Александр Серов. Его жизнь и музыкальная деятельность | страница 25
«..Я иногда сажусь к клавишам, ничего не обдумав предварительно, и перебираю звуки до тех пор, пока появится какая-нибудь мысль; тогда уже пойдет совсем другая игра… фантазируется как нельзя лучше, и иногда вынесу из этого хаоса несколько удачно вылившихся фраз и сейчас замечу их на нотной бумаге. Иногда же, вовсе не подходя к органу, я вдруг сочиню целый мотив, который мне как будто кто-то напевает. Впрочем, чаще одну только первую половину мотива. Вот тебе подробно мой procedé (способ)…» (Письмо к Стасову от 6 – 10 августа 1840 года).
Раз пробудившись, творческая мысль композитора стала постепенно развиваться и скоро сделалась для него источником самых живых наслаждений.

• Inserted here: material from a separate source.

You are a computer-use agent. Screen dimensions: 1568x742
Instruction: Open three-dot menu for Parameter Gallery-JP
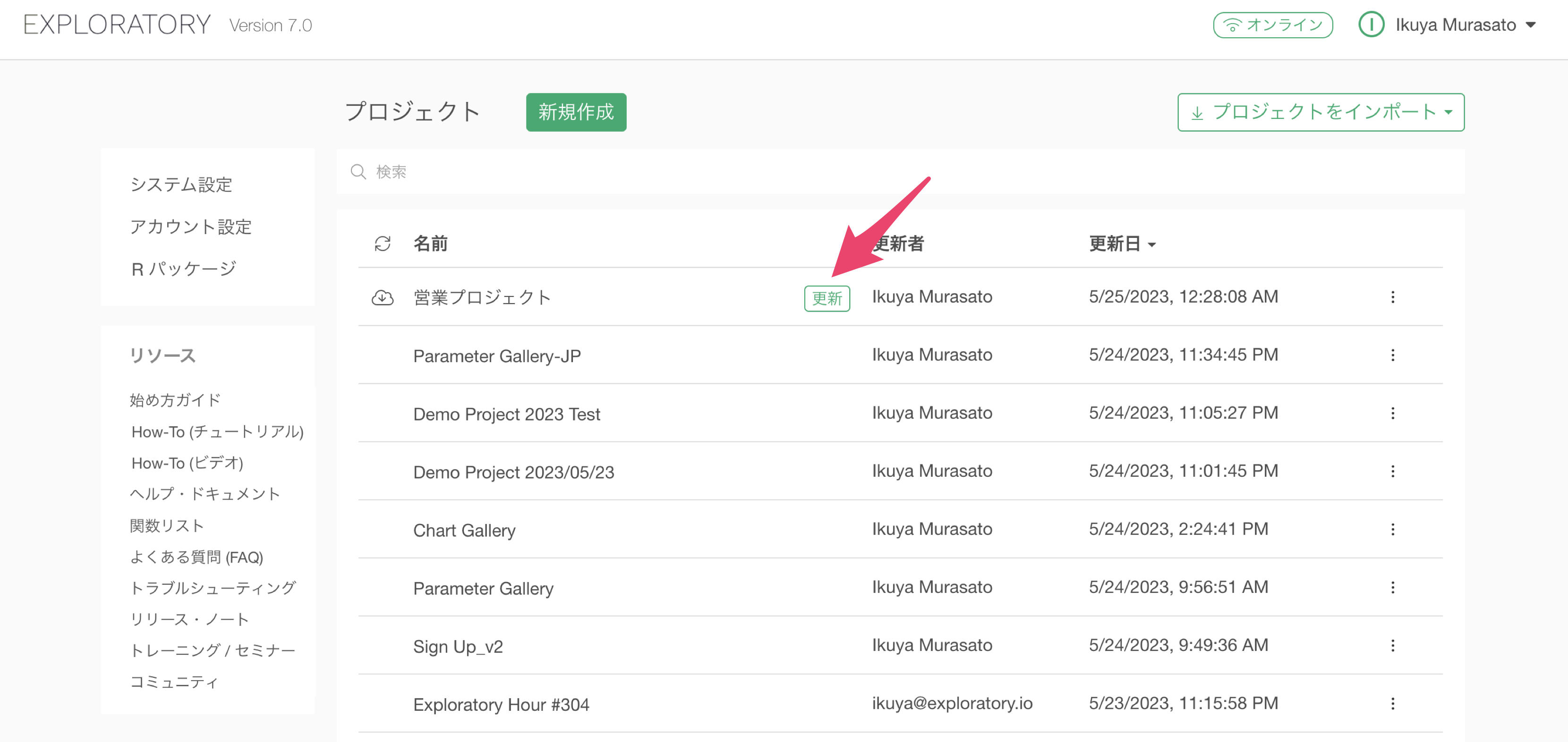[1392, 355]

При удачных опытах восторг его превосходил всякие границы, и своим восхищением он тогда спешил поделиться с неизменным своим другом, как это видно из многих мест его переписки с г-ном Стасовым. Но, с другой стороны, те же письма показывают, что начавшаяся творческая деятельность становилась по временам для Серова источником весьма горьких и тяжелых ощущений. Дело не обходилось без разочарований, неудач: иногда его одолевали артистические сомнения.

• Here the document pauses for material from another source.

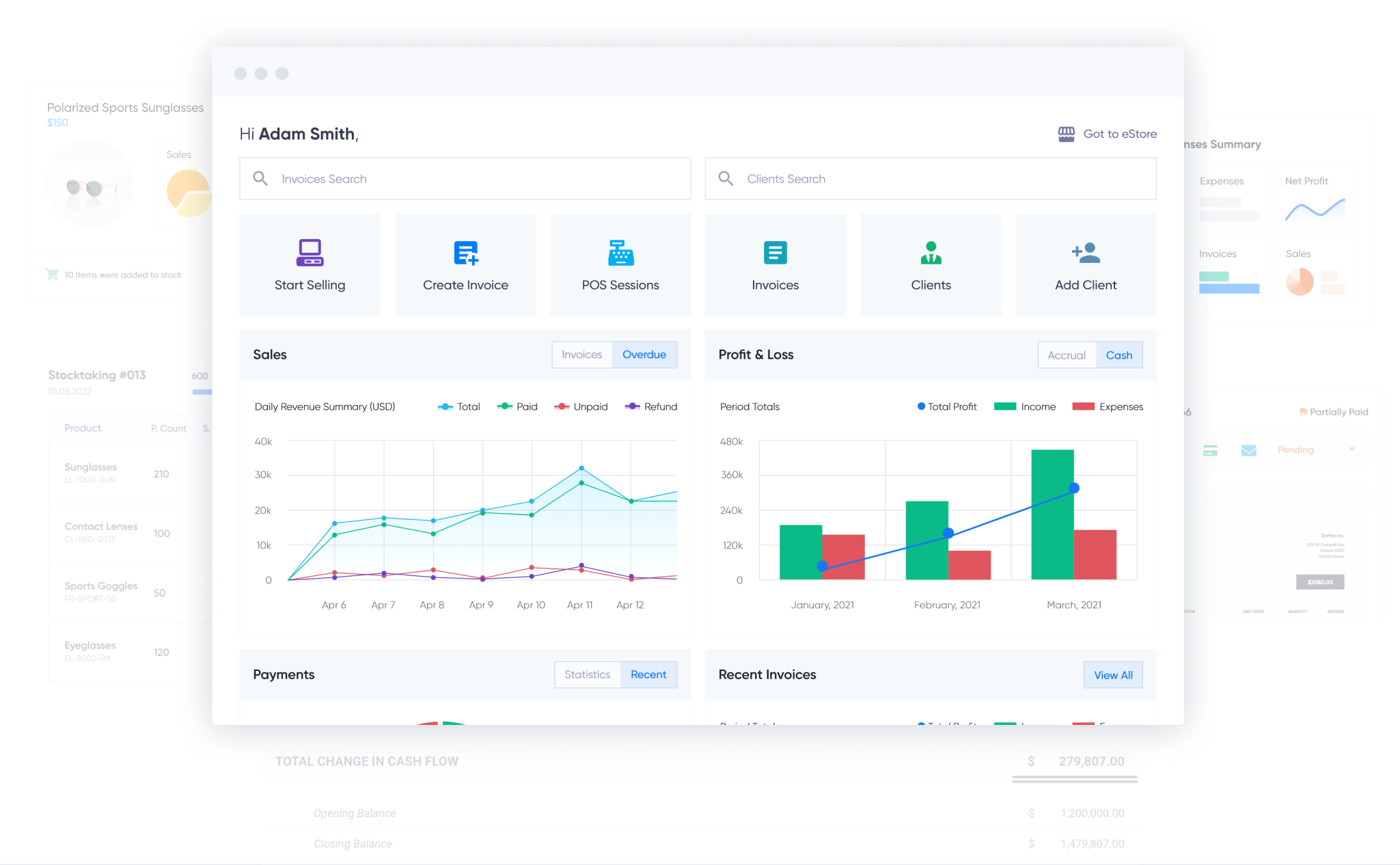
Task: Open Clients via the person icon
Action: click(x=930, y=253)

По временам, в минуты такого упадка душевных сил, он начинал сомневаться даже в самом призвании своем. Вот что писал он, например, г-ну Стасову 20 ноября 1840 года:
«…Я все жду вдохновения (по твоему предсказанию), но оно не посещает меня, сенатского чиновника!!! Верно все твои мечты обо мне не сбудутся. Я все еще в смертельном сомнении: scilicet (то есть), требует ли мое душевное расположение постоянных трудов (для которых я не умею найти времени) или его и вовсе нет в моей душе, этого расположения? That is the question! the great question! (Вот в чем вопрос! большой вопрос!) А между тем песок бежит! Иногда мне приходит в голову: с чего ты взял, что я могу быть композитором? Иногда какой-то внутренний голос преубедительно мне нашептывает, что во мне довольно сил – быть всем, чем я пожелаю! Если бы мне какое-нибудь благодетельное существо могло одним разом решить эту задачу, о, как бы я ему был обязан! Иногда мне опять кажется, что разрешить этот вопрос никто в мире, кроме меня самого, не может, и я изнываю в тоске!..»
Однако эта «артистическая» тоска продолжалась обыкновенно недолго. Бодрое расположение духа брало верх над всеми сомнениями, и наш артист снова принимался за работу. «A bas les sombres idées![12]» – таким возгласом заканчивает он, между прочим, и вышеприведенное тоскующее письмо.